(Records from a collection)
(begin)
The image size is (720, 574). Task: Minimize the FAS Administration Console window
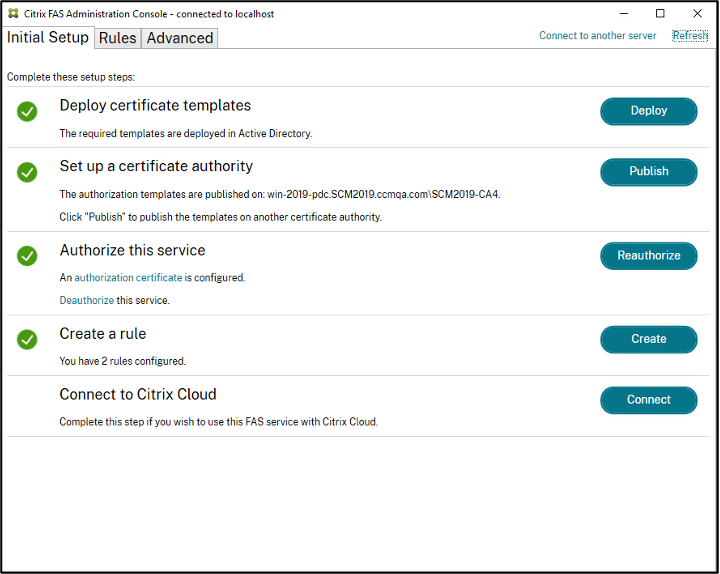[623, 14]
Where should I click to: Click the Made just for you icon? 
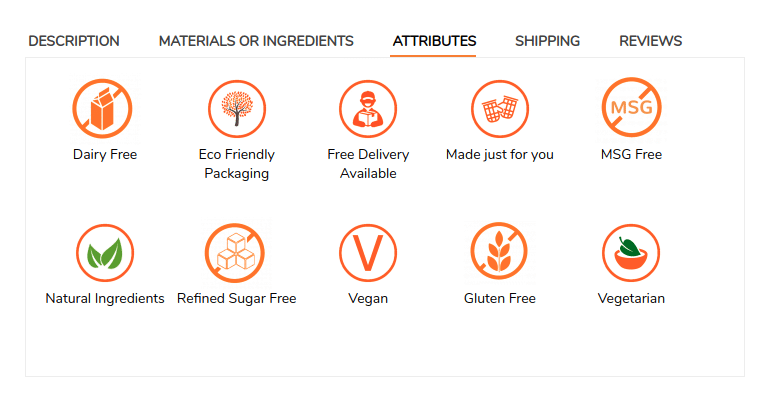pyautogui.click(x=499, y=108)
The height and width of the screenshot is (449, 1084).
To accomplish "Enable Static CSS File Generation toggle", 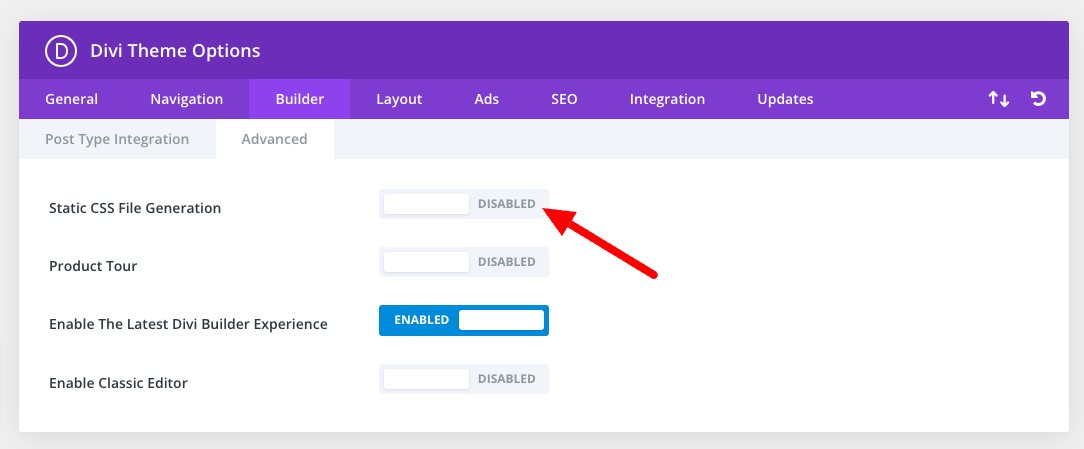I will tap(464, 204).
(end)
▶ [TASK] Please write out the records from the very beginning through the line containing "pyautogui.click(x=499, y=108)", with the pictures left out.

▶ [RESPONSE]
The image size is (720, 574). Task: Minimize the FAS Administration Console window
[623, 14]
Where should I click to: Click the Made just for you icon? 
pyautogui.click(x=499, y=108)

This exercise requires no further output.